Supplied data —
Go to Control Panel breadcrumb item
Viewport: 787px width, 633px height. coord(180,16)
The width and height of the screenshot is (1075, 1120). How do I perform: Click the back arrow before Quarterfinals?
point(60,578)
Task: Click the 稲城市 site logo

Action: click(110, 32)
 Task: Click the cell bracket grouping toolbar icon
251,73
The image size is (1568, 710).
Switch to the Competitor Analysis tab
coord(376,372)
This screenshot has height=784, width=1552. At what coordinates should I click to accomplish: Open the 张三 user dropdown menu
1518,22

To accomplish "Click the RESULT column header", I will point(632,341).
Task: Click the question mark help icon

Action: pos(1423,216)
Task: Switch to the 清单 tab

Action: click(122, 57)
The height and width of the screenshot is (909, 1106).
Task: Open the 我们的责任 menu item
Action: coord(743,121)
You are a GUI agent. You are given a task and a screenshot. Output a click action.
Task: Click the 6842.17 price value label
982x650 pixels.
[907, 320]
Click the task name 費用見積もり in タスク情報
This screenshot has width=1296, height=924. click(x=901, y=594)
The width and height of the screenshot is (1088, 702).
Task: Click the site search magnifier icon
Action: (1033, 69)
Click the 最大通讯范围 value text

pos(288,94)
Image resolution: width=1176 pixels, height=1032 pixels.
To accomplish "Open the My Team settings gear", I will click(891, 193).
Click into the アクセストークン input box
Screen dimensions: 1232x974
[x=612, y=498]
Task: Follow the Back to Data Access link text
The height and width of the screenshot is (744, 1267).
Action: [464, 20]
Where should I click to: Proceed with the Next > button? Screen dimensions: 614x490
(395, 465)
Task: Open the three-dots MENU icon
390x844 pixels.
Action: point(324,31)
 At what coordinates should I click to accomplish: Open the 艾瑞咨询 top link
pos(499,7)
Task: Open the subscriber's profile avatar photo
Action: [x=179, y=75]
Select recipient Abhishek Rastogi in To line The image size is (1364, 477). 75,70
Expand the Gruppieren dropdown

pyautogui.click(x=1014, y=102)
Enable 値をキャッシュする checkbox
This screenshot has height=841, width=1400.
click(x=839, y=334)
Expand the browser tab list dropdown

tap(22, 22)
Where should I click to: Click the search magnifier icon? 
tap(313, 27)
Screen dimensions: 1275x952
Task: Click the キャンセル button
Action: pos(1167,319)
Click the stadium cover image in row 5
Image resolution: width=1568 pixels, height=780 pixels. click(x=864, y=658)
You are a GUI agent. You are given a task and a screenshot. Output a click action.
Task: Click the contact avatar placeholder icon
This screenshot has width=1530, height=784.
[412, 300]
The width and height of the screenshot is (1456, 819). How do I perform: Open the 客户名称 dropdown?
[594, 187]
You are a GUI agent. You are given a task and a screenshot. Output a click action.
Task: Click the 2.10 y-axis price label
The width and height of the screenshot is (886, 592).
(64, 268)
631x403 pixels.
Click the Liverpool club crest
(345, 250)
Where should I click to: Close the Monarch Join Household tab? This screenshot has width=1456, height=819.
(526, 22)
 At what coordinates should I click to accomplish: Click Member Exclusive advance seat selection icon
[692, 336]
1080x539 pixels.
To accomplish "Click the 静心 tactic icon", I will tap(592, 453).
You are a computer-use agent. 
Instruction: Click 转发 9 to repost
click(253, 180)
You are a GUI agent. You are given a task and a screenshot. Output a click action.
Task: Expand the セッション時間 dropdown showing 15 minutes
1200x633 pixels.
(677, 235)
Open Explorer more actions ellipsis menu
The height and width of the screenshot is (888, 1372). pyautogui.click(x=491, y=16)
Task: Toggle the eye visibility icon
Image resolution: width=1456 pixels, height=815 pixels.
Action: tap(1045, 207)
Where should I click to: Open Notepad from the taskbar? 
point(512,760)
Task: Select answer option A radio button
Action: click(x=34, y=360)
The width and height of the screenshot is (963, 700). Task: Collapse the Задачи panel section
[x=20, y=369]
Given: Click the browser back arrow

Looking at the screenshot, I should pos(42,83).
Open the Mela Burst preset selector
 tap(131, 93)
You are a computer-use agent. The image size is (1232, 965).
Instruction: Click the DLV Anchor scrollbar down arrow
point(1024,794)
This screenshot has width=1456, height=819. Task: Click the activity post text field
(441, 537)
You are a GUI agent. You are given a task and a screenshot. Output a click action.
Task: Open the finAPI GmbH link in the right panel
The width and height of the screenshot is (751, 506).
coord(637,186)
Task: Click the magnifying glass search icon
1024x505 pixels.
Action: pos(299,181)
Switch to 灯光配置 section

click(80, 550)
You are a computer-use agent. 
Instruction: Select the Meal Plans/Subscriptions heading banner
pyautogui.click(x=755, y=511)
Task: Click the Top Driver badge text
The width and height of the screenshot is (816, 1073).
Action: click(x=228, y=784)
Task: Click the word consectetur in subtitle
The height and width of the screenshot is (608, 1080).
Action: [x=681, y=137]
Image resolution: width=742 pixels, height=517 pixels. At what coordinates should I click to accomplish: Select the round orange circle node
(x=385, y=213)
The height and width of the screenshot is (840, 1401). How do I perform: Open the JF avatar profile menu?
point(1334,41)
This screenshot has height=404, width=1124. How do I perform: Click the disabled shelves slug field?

Given task — Lay out every line of the listing above as a Markdown table with the columns "Row" and "Listing line", numbering the rows in order and skipping blank lines.

Solved exercise —
| Row | Listing line |
|---|---|
| 1 | Go to Control Panel breadcrumb item |
| 2 | Viewport: 787px width, 633px height. coord(180,16) |
| 3 | The width and height of the screenshot is (1075, 1120). How do I perform: Click the back arrow before Quarterfinals? |
| 4 | point(60,578) |
| 5 | Task: Click the 稲城市 site logo |
| 6 | Action: click(110, 32) |
| 7 |  Task: Click the cell bracket grouping toolbar icon |
| 8 | 251,73 |
| 9 | The image size is (1568, 710). |
| 10 | Switch to the Competitor Analysis tab |
| 11 | coord(376,372) |
| 12 | This screenshot has height=784, width=1552. At what coordinates should I click to accomplish: Open the 张三 user dropdown menu |
| 13 | 1518,22 |
| 14 | To accomplish "Click the RESULT column header", I will point(632,341). |
| 15 | Task: Click the question mark help icon |
| 16 | Action: pos(1423,216) |
| 17 | Task: Switch to the 清单 tab |
| 18 | Action: click(122, 57) |
| 19 | The height and width of the screenshot is (909, 1106). |
| 20 | Task: Open the 我们的责任 menu item |
| 21 | Action: coord(743,121) |
| 22 | You are a GUI agent. You are given a task and a screenshot. Output a click action. |
| 23 | Task: Click the 6842.17 price value label |
| 24 | 982x650 pixels. |
| 25 | [907, 320] |
| 26 | Click the task name 費用見積もり in タスク情報 |
| 27 | This screenshot has width=1296, height=924. click(x=901, y=594) |
| 28 | The width and height of the screenshot is (1088, 702). |
| 29 | Task: Click the site search magnifier icon |
| 30 | Action: (1033, 69) |
| 31 | Click the 最大通讯范围 value text |
| 32 | pos(288,94) |
| 33 | Image resolution: width=1176 pixels, height=1032 pixels. |
| 34 | To accomplish "Open the My Team settings gear", I will click(891, 193). |
| 35 | Click into the アクセストークン input box |
| 36 | Screen dimensions: 1232x974 |
| 37 | [x=612, y=498] |
| 38 | Task: Follow the Back to Data Access link text |
| 39 | The height and width of the screenshot is (744, 1267). |
| 40 | Action: [464, 20] |
| 41 | Where should I click to: Proceed with the Next > button? Screen dimensions: 614x490 |
| 42 | (395, 465) |
| 43 | Task: Open the three-dots MENU icon |
| 44 | 390x844 pixels. |
| 45 | Action: point(324,31) |
| 46 |  At what coordinates should I click to accomplish: Open the 艾瑞咨询 top link |
| 47 | pos(499,7) |
| 48 | Task: Open the subscriber's profile avatar photo |
| 49 | Action: [x=179, y=75] |
| 50 | Select recipient Abhishek Rastogi in To line The image size is (1364, 477). 75,70 |
| 51 | Expand the Gruppieren dropdown |
| 52 | pyautogui.click(x=1014, y=102) |
| 53 | Enable 値をキャッシュする checkbox |
| 54 | This screenshot has height=841, width=1400. |
| 55 | click(x=839, y=334) |
| 56 | Expand the browser tab list dropdown |
| 57 | tap(22, 22) |
| 58 | Where should I click to: Click the search magnifier icon?  |
| 59 | tap(313, 27) |
| 60 | Screen dimensions: 1275x952 |
| 61 | Task: Click the キャンセル button |
| 62 | Action: pos(1167,319) |
| 63 | Click the stadium cover image in row 5 |
| 64 | Image resolution: width=1568 pixels, height=780 pixels. click(x=864, y=658) |
| 65 | You are a GUI agent. You are given a task and a screenshot. Output a click action. |
| 66 | Task: Click the contact avatar placeholder icon |
| 67 | This screenshot has width=1530, height=784. |
| 68 | [412, 300] |
| 69 | The width and height of the screenshot is (1456, 819). How do I perform: Open the 客户名称 dropdown? |
| 70 | [594, 187] |
| 71 | You are a GUI agent. You are given a task and a screenshot. Output a click action. |
| 72 | Task: Click the 2.10 y-axis price label |
| 73 | The width and height of the screenshot is (886, 592). |
| 74 | (64, 268) |
| 75 | 631x403 pixels. |
| 76 | Click the Liverpool club crest |
| 77 | (345, 250) |
| 78 | Where should I click to: Close the Monarch Join Household tab? This screenshot has width=1456, height=819. |
| 79 | (526, 22) |
| 80 |  At what coordinates should I click to accomplish: Click Member Exclusive advance seat selection icon |
| 81 | [692, 336] |
| 82 | 1080x539 pixels. |
| 83 | To accomplish "Click the 静心 tactic icon", I will tap(592, 453). |
| 84 | You are a computer-use agent.  |
| 85 | Instruction: Click 转发 9 to repost |
| 86 | click(253, 180) |
| 87 | You are a GUI agent. You are given a task and a screenshot. Output a click action. |
| 88 | Task: Expand the セッション時間 dropdown showing 15 minutes |
| 89 | 1200x633 pixels. |
| 90 | (677, 235) |
| 91 | Open Explorer more actions ellipsis menu |
| 92 | The height and width of the screenshot is (888, 1372). pyautogui.click(x=491, y=16) |
| 93 | Task: Toggle the eye visibility icon |
| 94 | Image resolution: width=1456 pixels, height=815 pixels. |
| 95 | Action: tap(1045, 207) |
| 96 | Where should I click to: Open Notepad from the taskbar?  |
| 97 | point(512,760) |
| 98 | Task: Select answer option A radio button |
| 99 | Action: click(x=34, y=360) |
| 100 | The width and height of the screenshot is (963, 700). Task: Collapse the Задачи panel section |
| 101 | [x=20, y=369] |
| 102 | Given: Click the browser back arrow |
| 103 | Looking at the screenshot, I should pos(42,83). |
| 104 | Open the Mela Burst preset selector |
| 105 |  tap(131, 93) |
| 106 | You are a computer-use agent. The image size is (1232, 965). |
| 107 | Instruction: Click the DLV Anchor scrollbar down arrow |
| 108 | point(1024,794) |
| 109 | This screenshot has width=1456, height=819. Task: Click the activity post text field |
| 110 | (441, 537) |
| 111 | You are a GUI agent. You are given a task and a screenshot. Output a click action. |
| 112 | Task: Open the finAPI GmbH link in the right panel |
| 113 | The width and height of the screenshot is (751, 506). |
| 114 | coord(637,186) |
| 115 | Task: Click the magnifying glass search icon |
| 116 | 1024x505 pixels. |
| 117 | Action: pos(299,181) |
| 118 | Switch to 灯光配置 section |
| 119 | click(80, 550) |
| 120 | You are a computer-use agent.  |
| 121 | Instruction: Select the Meal Plans/Subscriptions heading banner |
| 122 | pyautogui.click(x=755, y=511) |
| 123 | Task: Click the Top Driver badge text |
| 124 | The width and height of the screenshot is (816, 1073). |
| 125 | Action: click(x=228, y=784) |
| 126 | Task: Click the word consectetur in subtitle |
| 127 | The height and width of the screenshot is (608, 1080). |
| 128 | Action: [x=681, y=137] |
| 129 | Image resolution: width=742 pixels, height=517 pixels. At what coordinates should I click to accomplish: Select the round orange circle node |
| 130 | (x=385, y=213) |
| 131 | The height and width of the screenshot is (840, 1401). How do I perform: Open the JF avatar profile menu? |
| 132 | point(1334,41) |
| 133 | This screenshot has height=404, width=1124. How do I perform: Click the disabled shelves slug field? |